— START Entries provided —

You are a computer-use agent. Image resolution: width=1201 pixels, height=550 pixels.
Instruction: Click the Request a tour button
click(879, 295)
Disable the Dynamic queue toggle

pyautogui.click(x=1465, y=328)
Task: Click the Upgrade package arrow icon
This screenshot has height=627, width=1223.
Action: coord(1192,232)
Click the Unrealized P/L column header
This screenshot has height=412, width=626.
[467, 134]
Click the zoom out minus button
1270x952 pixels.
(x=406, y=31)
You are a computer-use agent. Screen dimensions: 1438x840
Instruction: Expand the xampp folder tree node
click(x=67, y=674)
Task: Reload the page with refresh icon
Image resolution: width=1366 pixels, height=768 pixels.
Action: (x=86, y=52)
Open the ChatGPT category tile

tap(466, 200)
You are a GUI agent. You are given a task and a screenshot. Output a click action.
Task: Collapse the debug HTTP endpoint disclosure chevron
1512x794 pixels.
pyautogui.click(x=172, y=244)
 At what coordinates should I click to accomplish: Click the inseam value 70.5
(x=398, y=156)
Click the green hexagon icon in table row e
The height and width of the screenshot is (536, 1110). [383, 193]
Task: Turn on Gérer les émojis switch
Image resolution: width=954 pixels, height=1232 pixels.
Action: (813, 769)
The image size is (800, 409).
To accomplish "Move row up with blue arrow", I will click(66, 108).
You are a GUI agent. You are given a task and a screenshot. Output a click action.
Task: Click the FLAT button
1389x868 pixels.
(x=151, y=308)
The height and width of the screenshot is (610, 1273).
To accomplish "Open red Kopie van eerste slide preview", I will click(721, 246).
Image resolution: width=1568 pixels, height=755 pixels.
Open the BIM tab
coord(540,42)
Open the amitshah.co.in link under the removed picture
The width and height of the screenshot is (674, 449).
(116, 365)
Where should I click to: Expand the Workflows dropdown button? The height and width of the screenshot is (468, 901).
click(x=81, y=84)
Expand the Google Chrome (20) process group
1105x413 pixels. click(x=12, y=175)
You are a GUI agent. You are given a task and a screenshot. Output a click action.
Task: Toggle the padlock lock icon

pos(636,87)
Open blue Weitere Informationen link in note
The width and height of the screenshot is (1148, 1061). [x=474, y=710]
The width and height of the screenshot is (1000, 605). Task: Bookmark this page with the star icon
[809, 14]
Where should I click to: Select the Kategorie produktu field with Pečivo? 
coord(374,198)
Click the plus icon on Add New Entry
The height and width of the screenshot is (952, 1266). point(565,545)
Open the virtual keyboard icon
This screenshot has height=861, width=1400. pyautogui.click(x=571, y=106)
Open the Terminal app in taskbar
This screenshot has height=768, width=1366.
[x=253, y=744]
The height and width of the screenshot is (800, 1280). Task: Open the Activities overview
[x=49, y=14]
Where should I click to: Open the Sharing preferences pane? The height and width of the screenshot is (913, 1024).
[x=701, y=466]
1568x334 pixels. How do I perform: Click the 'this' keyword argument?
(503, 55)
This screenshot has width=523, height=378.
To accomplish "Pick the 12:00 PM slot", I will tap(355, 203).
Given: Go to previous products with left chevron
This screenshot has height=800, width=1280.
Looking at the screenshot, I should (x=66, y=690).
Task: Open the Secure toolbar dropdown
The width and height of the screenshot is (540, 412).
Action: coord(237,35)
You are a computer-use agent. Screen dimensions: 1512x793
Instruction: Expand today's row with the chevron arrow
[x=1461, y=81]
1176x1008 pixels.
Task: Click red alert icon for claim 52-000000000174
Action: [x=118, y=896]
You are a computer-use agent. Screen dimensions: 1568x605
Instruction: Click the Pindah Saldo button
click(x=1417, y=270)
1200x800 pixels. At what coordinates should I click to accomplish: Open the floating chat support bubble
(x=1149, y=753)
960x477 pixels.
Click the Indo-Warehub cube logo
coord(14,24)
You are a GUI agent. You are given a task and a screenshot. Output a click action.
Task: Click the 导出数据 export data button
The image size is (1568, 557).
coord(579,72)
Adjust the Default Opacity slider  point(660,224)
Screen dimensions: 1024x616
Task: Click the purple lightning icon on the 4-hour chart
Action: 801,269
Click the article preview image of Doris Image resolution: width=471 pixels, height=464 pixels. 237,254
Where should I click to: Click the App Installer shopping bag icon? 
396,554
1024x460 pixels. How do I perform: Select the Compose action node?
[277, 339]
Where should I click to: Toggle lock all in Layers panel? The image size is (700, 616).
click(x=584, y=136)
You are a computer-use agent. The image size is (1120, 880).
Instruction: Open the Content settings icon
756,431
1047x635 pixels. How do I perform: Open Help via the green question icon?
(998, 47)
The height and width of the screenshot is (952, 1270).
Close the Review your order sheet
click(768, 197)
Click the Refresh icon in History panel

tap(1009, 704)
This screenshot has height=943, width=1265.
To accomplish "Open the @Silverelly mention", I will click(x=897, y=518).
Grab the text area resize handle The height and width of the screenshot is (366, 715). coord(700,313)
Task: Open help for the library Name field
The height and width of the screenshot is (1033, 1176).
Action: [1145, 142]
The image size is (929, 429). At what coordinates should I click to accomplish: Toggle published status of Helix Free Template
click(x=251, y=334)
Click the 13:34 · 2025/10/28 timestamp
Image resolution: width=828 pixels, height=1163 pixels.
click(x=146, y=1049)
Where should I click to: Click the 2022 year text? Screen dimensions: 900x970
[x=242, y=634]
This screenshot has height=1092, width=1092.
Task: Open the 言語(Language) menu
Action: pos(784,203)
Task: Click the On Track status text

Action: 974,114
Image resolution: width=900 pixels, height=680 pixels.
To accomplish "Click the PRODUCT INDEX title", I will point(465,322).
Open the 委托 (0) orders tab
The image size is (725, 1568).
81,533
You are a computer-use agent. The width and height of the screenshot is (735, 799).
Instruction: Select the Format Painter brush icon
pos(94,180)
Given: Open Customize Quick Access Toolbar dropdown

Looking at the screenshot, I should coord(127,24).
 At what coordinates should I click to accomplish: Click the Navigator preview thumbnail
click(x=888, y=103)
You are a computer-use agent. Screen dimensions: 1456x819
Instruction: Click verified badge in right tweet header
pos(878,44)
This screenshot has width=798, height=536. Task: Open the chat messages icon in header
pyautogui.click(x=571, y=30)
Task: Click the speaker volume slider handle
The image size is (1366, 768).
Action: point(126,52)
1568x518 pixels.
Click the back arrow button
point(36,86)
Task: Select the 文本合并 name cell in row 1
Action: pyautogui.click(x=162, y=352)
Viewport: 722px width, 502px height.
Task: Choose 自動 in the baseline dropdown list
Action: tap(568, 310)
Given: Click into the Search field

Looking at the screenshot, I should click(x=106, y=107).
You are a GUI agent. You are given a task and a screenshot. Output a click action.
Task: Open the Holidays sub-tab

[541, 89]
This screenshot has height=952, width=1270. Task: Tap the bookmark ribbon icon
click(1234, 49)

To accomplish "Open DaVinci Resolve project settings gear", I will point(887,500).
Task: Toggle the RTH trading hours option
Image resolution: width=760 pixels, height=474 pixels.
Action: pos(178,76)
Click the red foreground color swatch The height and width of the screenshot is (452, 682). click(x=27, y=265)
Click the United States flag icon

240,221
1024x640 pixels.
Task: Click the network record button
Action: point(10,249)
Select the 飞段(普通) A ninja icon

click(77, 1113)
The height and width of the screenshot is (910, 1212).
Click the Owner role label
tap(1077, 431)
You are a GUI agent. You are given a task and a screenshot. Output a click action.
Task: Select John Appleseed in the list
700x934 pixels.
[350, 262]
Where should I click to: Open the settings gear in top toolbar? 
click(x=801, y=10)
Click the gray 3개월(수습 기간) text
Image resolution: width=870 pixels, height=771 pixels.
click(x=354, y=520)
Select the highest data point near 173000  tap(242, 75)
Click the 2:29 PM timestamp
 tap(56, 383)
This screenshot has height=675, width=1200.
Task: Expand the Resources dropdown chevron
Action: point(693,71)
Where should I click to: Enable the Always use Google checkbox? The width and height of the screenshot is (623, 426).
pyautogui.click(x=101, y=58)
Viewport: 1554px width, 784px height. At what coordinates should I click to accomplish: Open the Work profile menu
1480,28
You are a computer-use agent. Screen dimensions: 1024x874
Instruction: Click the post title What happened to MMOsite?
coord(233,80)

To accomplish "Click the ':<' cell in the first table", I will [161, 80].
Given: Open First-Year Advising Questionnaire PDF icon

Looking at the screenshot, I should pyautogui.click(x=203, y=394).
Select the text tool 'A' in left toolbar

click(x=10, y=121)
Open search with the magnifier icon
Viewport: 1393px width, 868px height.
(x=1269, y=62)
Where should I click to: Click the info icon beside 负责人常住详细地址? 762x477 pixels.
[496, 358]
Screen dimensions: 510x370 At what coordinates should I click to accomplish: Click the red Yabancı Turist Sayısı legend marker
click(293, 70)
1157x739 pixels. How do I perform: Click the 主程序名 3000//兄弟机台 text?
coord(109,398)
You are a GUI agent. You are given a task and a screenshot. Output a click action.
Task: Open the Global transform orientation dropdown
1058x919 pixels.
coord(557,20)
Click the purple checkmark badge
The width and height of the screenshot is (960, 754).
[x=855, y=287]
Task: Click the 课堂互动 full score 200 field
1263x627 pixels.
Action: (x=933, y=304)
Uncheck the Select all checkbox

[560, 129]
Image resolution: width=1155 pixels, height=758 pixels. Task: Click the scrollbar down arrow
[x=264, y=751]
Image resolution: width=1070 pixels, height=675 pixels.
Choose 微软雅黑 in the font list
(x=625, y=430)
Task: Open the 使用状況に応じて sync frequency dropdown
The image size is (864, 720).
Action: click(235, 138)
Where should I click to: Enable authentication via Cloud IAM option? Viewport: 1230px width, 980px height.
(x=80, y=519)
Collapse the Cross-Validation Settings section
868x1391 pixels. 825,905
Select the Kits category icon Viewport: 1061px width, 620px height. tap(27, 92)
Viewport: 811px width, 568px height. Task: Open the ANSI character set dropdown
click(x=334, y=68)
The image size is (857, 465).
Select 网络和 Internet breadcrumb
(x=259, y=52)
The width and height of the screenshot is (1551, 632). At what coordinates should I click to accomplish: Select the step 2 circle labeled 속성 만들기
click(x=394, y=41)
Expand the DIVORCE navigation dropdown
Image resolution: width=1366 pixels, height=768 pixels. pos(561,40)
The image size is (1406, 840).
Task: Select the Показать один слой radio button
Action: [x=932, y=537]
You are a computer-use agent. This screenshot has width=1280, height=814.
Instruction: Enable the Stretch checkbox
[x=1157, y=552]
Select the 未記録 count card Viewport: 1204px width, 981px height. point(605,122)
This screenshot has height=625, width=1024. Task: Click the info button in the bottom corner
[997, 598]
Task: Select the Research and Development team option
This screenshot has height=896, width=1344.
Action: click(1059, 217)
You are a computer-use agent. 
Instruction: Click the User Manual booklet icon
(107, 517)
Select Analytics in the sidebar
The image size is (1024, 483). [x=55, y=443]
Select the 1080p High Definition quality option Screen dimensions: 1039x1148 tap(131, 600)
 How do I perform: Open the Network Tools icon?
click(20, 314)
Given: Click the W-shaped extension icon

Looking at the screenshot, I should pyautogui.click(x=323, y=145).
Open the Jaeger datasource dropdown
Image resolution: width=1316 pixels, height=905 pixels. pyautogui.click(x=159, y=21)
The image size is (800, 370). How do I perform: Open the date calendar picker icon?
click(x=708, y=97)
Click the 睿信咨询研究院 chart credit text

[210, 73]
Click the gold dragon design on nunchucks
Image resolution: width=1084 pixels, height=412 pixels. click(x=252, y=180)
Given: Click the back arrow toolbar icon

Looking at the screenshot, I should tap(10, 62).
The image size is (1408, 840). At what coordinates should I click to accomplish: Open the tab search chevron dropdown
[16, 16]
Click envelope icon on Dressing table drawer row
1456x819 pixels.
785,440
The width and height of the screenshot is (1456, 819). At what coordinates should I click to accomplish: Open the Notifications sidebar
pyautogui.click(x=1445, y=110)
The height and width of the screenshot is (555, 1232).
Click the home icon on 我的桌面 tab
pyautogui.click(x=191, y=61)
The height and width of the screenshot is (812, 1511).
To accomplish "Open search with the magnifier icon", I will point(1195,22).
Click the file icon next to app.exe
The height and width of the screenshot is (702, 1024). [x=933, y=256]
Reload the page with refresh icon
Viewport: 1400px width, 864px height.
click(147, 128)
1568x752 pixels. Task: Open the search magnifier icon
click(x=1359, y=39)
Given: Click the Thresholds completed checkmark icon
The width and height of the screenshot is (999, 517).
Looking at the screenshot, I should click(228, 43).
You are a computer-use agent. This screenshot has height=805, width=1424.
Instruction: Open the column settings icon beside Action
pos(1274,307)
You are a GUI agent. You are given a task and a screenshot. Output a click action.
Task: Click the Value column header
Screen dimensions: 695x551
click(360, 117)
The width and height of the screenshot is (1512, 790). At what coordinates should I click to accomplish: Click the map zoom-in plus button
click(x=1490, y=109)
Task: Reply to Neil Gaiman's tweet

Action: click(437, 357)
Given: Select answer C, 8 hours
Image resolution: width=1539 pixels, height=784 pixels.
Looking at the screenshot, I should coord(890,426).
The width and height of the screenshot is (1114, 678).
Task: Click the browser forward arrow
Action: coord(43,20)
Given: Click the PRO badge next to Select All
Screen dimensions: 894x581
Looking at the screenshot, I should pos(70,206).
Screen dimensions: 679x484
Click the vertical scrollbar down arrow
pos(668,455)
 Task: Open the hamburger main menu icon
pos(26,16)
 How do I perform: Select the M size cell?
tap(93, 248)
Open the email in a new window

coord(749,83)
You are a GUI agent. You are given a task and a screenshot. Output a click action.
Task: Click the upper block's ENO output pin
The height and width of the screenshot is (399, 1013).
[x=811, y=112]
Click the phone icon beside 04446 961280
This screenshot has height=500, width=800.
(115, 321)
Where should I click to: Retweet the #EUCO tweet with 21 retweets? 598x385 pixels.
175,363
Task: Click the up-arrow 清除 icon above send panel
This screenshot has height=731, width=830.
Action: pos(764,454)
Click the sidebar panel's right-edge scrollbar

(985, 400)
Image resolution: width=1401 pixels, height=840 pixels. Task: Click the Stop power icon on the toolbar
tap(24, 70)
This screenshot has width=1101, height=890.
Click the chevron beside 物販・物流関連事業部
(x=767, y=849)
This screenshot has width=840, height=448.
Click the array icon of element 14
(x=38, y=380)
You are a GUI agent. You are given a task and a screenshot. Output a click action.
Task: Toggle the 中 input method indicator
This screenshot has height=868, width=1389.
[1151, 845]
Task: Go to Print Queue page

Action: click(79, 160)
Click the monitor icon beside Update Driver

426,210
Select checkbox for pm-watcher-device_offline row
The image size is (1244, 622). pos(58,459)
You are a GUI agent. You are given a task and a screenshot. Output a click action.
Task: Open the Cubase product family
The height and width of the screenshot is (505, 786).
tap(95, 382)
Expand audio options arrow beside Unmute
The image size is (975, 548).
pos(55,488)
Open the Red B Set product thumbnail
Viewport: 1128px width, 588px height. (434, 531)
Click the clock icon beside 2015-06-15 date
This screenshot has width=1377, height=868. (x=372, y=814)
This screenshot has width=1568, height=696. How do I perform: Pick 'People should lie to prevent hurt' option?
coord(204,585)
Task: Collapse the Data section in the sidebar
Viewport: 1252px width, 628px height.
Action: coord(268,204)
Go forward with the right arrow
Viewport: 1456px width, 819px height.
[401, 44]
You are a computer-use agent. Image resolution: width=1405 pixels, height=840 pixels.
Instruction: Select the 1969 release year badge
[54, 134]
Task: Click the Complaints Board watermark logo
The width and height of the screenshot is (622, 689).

— END Entries provided —

— What you will do —
Rewrite the listing from its first line through the line containing "(x=406, y=31)", replacing "Request a tour" with "Schedule a visit" and changing nothing else.

— Output for this exercise —
You are a computer-use agent. Image resolution: width=1201 pixels, height=550 pixels.
Instruction: Click the Schedule a visit button
click(879, 295)
Disable the Dynamic queue toggle

pyautogui.click(x=1465, y=328)
Task: Click the Upgrade package arrow icon
This screenshot has height=627, width=1223.
Action: coord(1192,232)
Click the Unrealized P/L column header
This screenshot has height=412, width=626.
[467, 134]
Click the zoom out minus button
1270x952 pixels.
(x=406, y=31)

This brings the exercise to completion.